### Text block
* * *

K.B.: Yeah, that is so powerful when someone in the role like say you’re not, you know, like you’re not playing the role of friend, you’re playing the role of trusted medical professional. It really does feel intensely validating to be able to have someone in an official capacity be able to say like this is injustice. Because I think especially when something happens to you, you start to feel even when you know you were right, you start to feel a bit confused until until you can feel sort of like that bubble around you is remade by trust. And just to offer that trust, that’s a powerful thing.
M.H.: You’re right. And so much even though I work in the emergency department and people come in who have been shot or who are having strokes and heart attacks, so much of what we do, it’s not an acute medical emergency. It’s a different kind of spiritual, mental, emotional urgency.
K.B.: I really like the kind of existential bravery you’re talking about. So it makes me wonder, other than a complete badass, like what kind of person do you think it takes to be an E.R. doctor?
M.H.: I think there is a certain amount of comfort you have to have with uncertainty because anything and anyone can come in any time. I feel also there has to be a certain I mean, I have to tell you, part of the reason I love doing it is in this country where we don’t have access, equal access to health care. I needed to know I was going into a profession where I could see anyone where I wouldn’t and couldn’t, like I love the fact that it’s mandated, I can’t turn someone away just because they can’t pay like I needed in our system, it’s at least a spiritual privilege, because for me this is a calling. It’s a privilege. I want to know that the system will allow me to take care of anyone and to the best of my ability. So that is really important to me. And given that, you know, in the hierarchy of specialties, there are many specialties that pay more, I think that there has to be a certain amount of generosity of spirit to want to be in that setting and then cognitive flexibility. Then you have to be a little there’s a certain amount of masochism that goes along with the scheduling.
K.B.: (Laughter) Totally, no, I didn’t want to sleep. I don’t remember self care.
M.H.: Yeah, I know, I know. That part of it is wearing thin, though. I got to make some adjustments.
K.B.: Yeah, yeah, yeah, yeah, yeah, yeah, yeah. Oh.
M.H.: And I hope I still hope. And you know, that being said about access to care, I mean truthfully it’s that’s one of those things I’m increasingly vocal about and I hope I become super famous so I can use this platform because we got to make some changes. Like everybody deserves health care, everybody deserves a living wage. Everyone deserves to be treated fairly, equities. Like I want to be part of getting rid of these disparities. I mean so these are the reasons why I do what I do.
K.B.: I love that you’re describing like a sub category of that profession, which creates justice as part of its, like it has to be part of that process. I love that. Like, there’s such a vast and important body of literature about how African-Americans and other people of color will receive unequal treatment as both patients and also medical providers. And I know it is a huge topic, but we both know it’s so especially crucial right now when a pandemic means that some people are disproportionately effected. So as a doctor, like, what are some of your fears for folks that you’re seeing come through? How do you feel like justice is being meted out at that at that level?

* * *

### Required tasks
(1) In the interview, rewrite the part that opens with the words containing "K.B.: (Laughter) Totally, no, I" and closes with "yeah, yeah. Oh.", putting "getting old" in place of "wearing thin".
(2) In the interview, what does M.H. say an E.R. doctor has to be comfortable with?

### Source material
* * *

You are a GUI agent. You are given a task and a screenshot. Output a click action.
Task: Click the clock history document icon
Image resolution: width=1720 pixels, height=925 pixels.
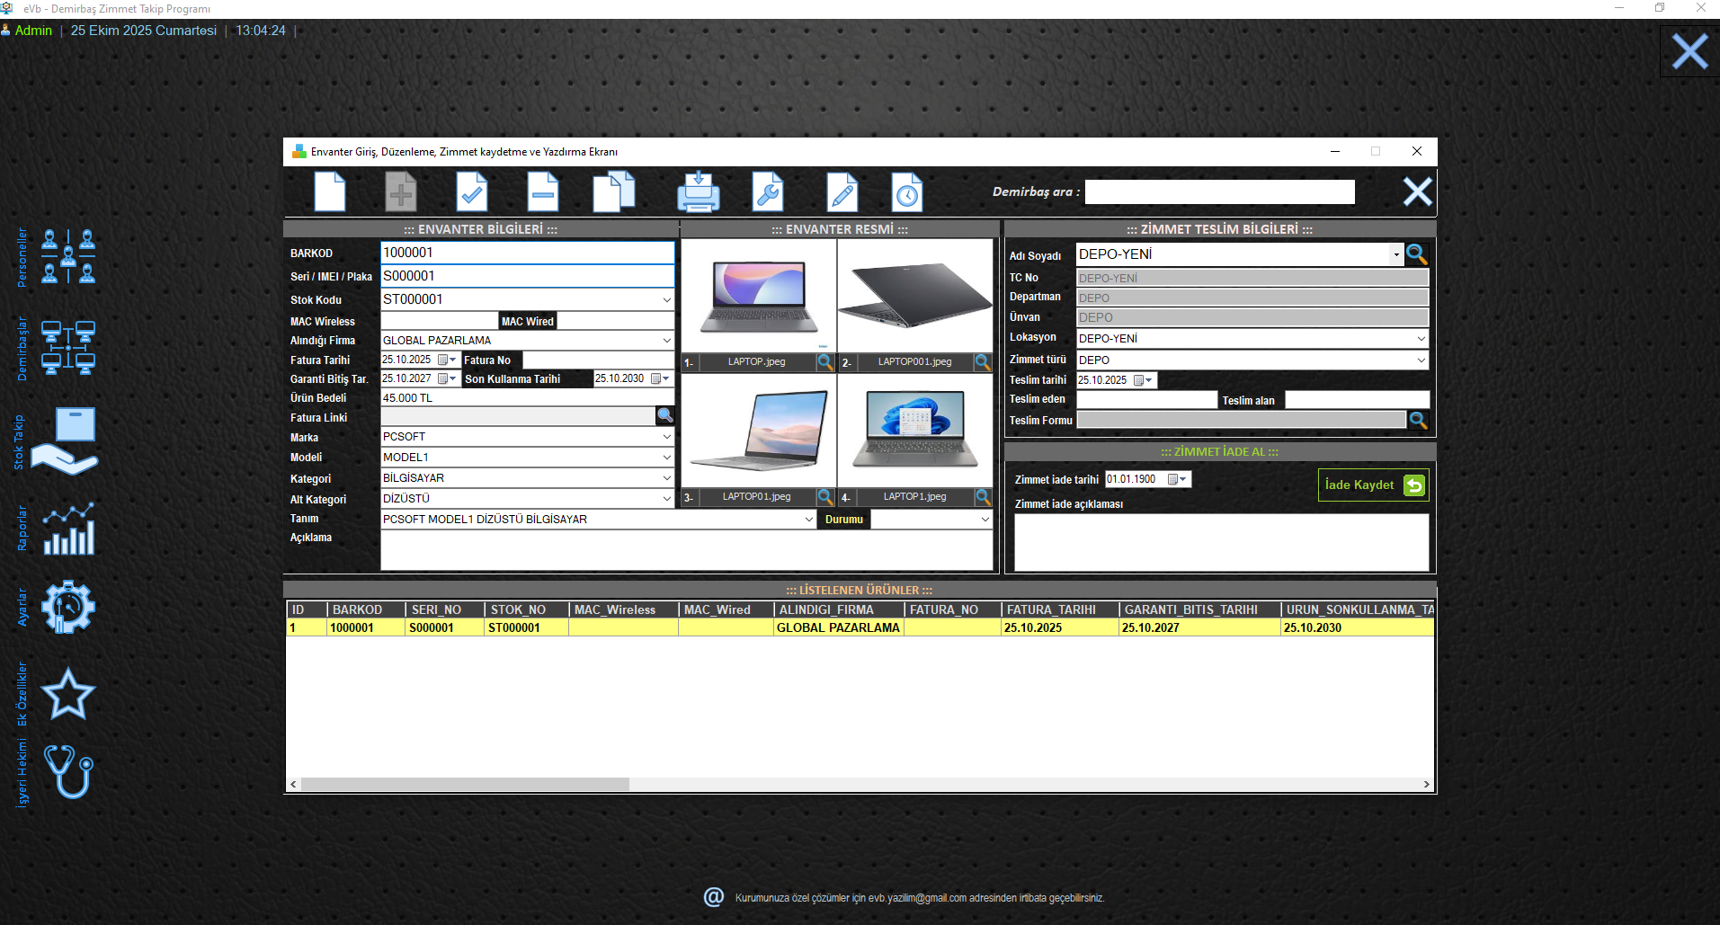tap(907, 191)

* * *

### Answer section
(1)
K.B.: (Laughter) Totally, no, I didn’t want to sleep. I don’t remember self care.
M.H.: Yeah, I know, I know. That part of it is getting old, though. I got to make some adjustments.
K.B.: Yeah, yeah, yeah, yeah, yeah, yeah, yeah. Oh.

(2) Uncertainty, because anything and anyone can come in at any time.